# Written exercise
Continue the discussion of microservices and team coordination, picking up after its final sentence.

== Provided passage ==

Former Netflix engineer and manager here. My advice:
Start a greenfield project using what you know (unless your main goal is learning) keeping things as simple as possible.
Microservices is more often an organization hack than a scaling hack.
Refactor to separate microservices when either:
1) the team is growing and needs to split into multiple teams, or
2) high traffic forces you to scale horizontally.
#1 is more likely to happen first. At 35-50 people a common limiting factor is coordination between engineers. A set of teams with each team developing 1 or more services is a great way to keep all teams unblocked because each team can deploy separately. You can also partition the business complexity into those separate teams to further reduce the coordination burden.
> Refactor to separate microservices when either: 1) the team is growing and needs to split into multiple teams
I've heard this before, and I just don't get it. I've worked on multiple monoliths where hundreds of engineers contribute, and it's fine. You have to invest a bit in tooling and recommended patterns to keep things from going crazy, but you kind of need to do that either way.
> At 35-50 people a common limiting factor is coordination between engineers
So don't coordinate? If engineers working on different aspects of the codebase need to coordinate, that feels like something is wrong architecturally.
Ok, maybe a better way to say it is that having teams independently develop services is a good way to reduce the coordination tax if you have high coordination costs. If your environment doesn't have that problem I guess this doesn't apply.
Coordination between engineers was a frequent activity everywhere I've been regardless of how well built the systems were. For example: a new requirement for the customers signing up in a given country to have features X, Y, and Z enabled. In a large organization there are probably a few teams that will be involved that make that happen. The question is how to coordinate them.
Many companies try to solve it with top-down decision making, prioritizing certainty but hampering productivity (some teams have to wait) and strictly limiting risky innovation (nothing can be done without approval).
Independent teams (each developing independent services and acting without top-down approval) is a different way to coordinate development that values productivity (keeping everyone unblocked) and innovation (finding better ways of doing things).

===
== Entries ==

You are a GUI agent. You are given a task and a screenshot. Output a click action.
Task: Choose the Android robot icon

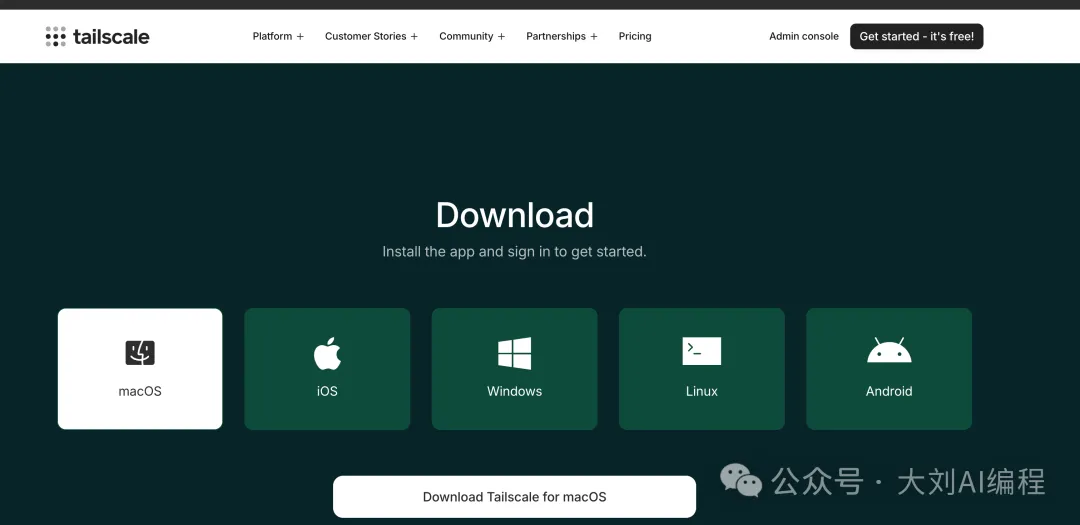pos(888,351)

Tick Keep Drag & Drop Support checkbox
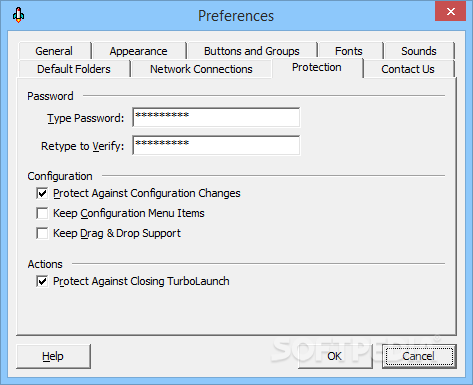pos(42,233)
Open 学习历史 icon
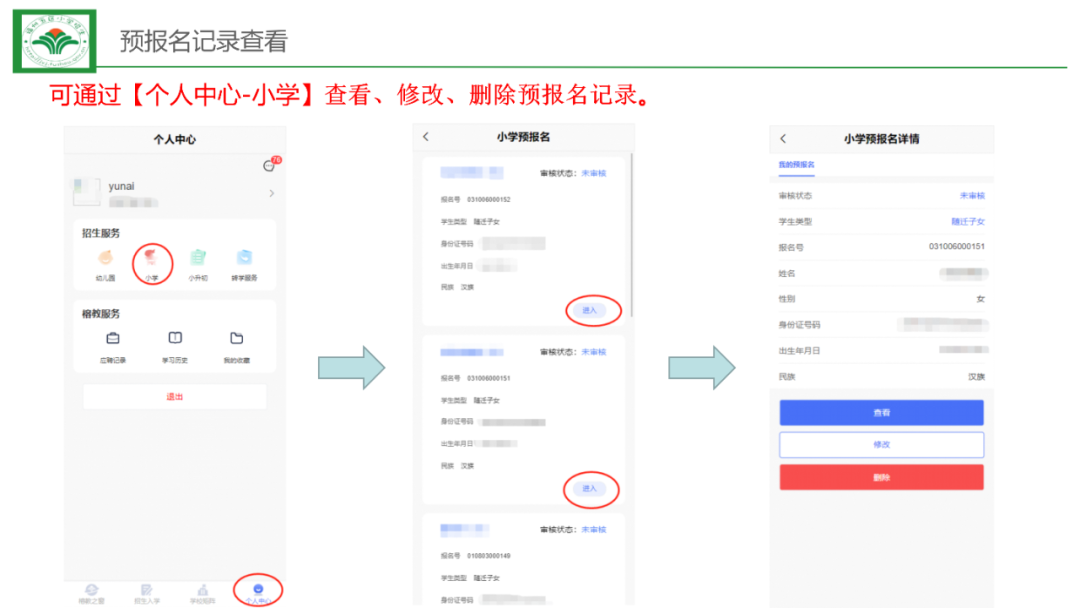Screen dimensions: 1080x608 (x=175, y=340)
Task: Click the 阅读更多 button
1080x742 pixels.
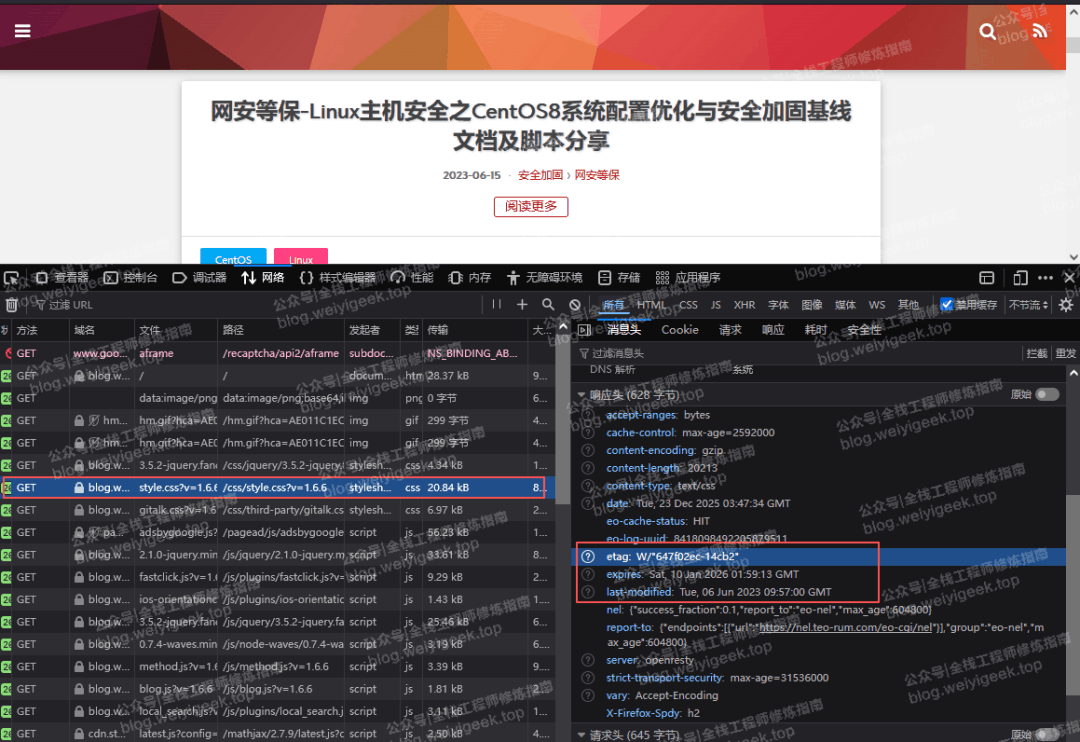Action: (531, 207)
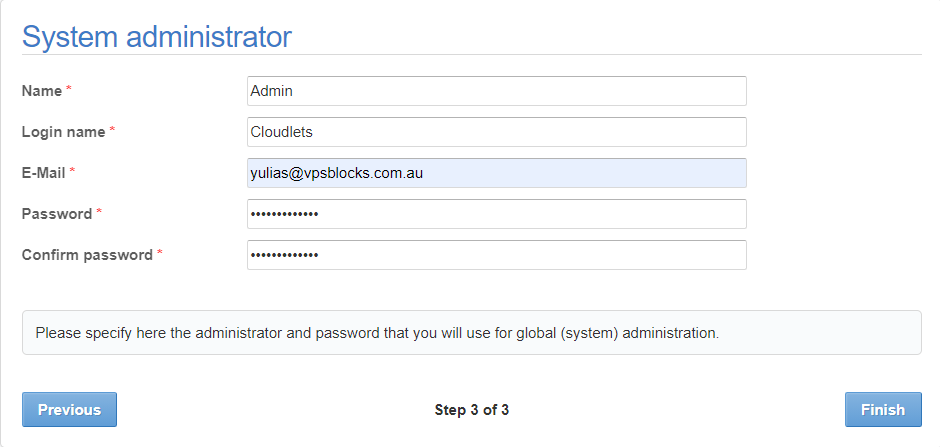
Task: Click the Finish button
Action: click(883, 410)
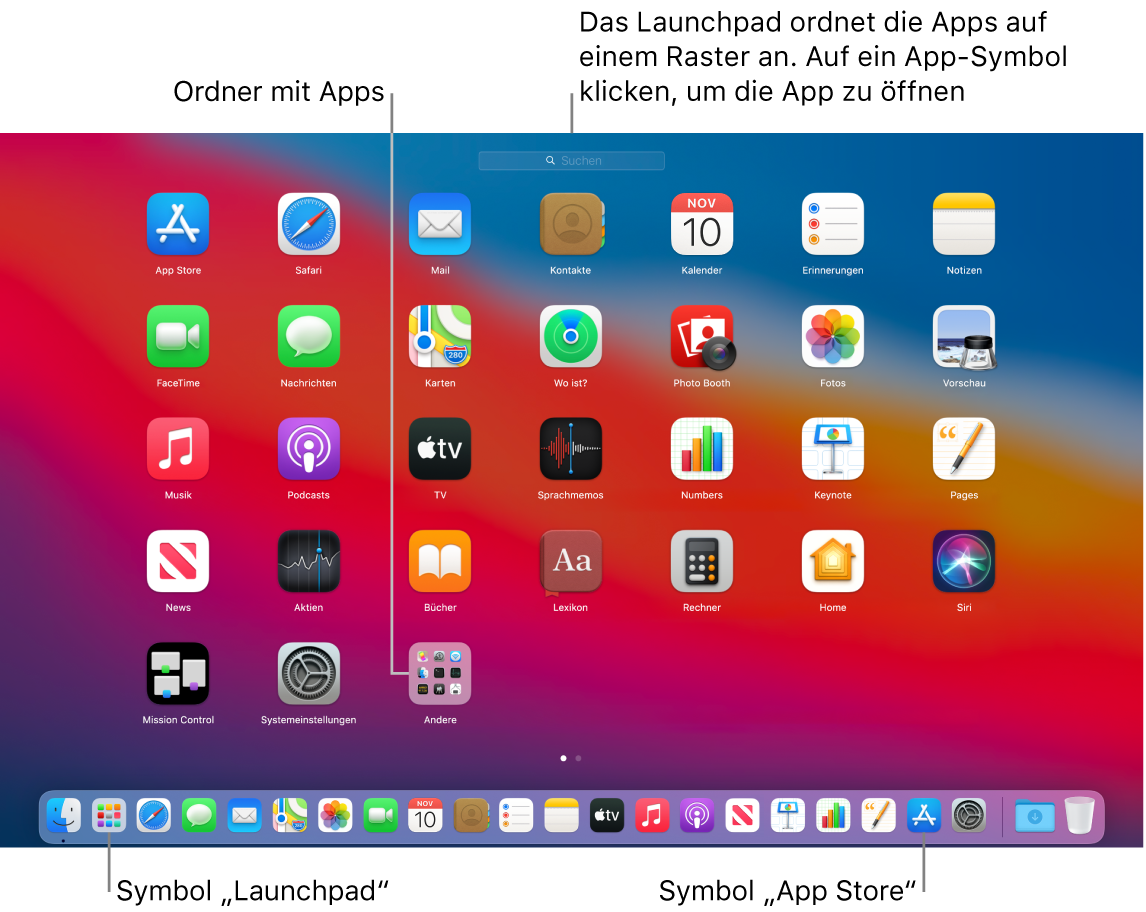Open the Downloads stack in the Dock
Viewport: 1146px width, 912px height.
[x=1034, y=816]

===

# Right answer
> You have to invest a bit in tooling and recommended patterns to keep things from going crazy, but you kind of need to do that either way.
Aha, here's a difference. If we're talking about the same things, common tools and patterns don't need to be enforced. Independent teams can pursue very different patterns without needing to agree with each other. This is a big advantage if you don't like being told what to do by people who are pretty remote to the problem you're solving. Different people react differently to that. Netflix teams tended to be staffed with very experienced and skilled people (no junior or mid level positions) so there wasn't much value in one engineer dictating architecture, patterns, or tooling to another. Nearly all tooling was opt-in, and the good tools were the de facto standards. But if you came up with a better tool or pattern, you had the freedom to try it out. This is how independence fostered innovation, and why microservices were useful in such an environment.
> Independent teams (each developing independent services and acting without top-down approval) is a different way to coordinate development that values productivity (keeping everyone unblocked) and innovation (finding better ways of doing things).
I've had the opposite experience. In the monolith, anyone can make the necessary changes, because it's all one codebase that everyone is familiar with. At most, you might need some help/pairing/approvals from experts in particular areas, but in general any team can work independently.
By comparison, in the microservices world, many teams either don't want you to touch their service, or are using a tech stack so unfamiliar to you that it would take too long to be productive. And there's a rat's nest of interdependent microservices, so you end up begging other teams to adjust their roadmap to fit you in.
> Independent teams can pursue very different patterns without needing to agree with each other.
I see this as more downside than benefit. If everyone is using different tech stacks, it's harder for people to move between and contribute to different teams. And you end up with situations where one team uses Java, while another uses Scala, which brings in extra complexity to satisfy what are essentially aesthetic preferences.
When you had hundreds of engineers contributing, how did you manage releases?
We have a large number of teams working on a shared monolith, and a large number of teams working with separately releasable services.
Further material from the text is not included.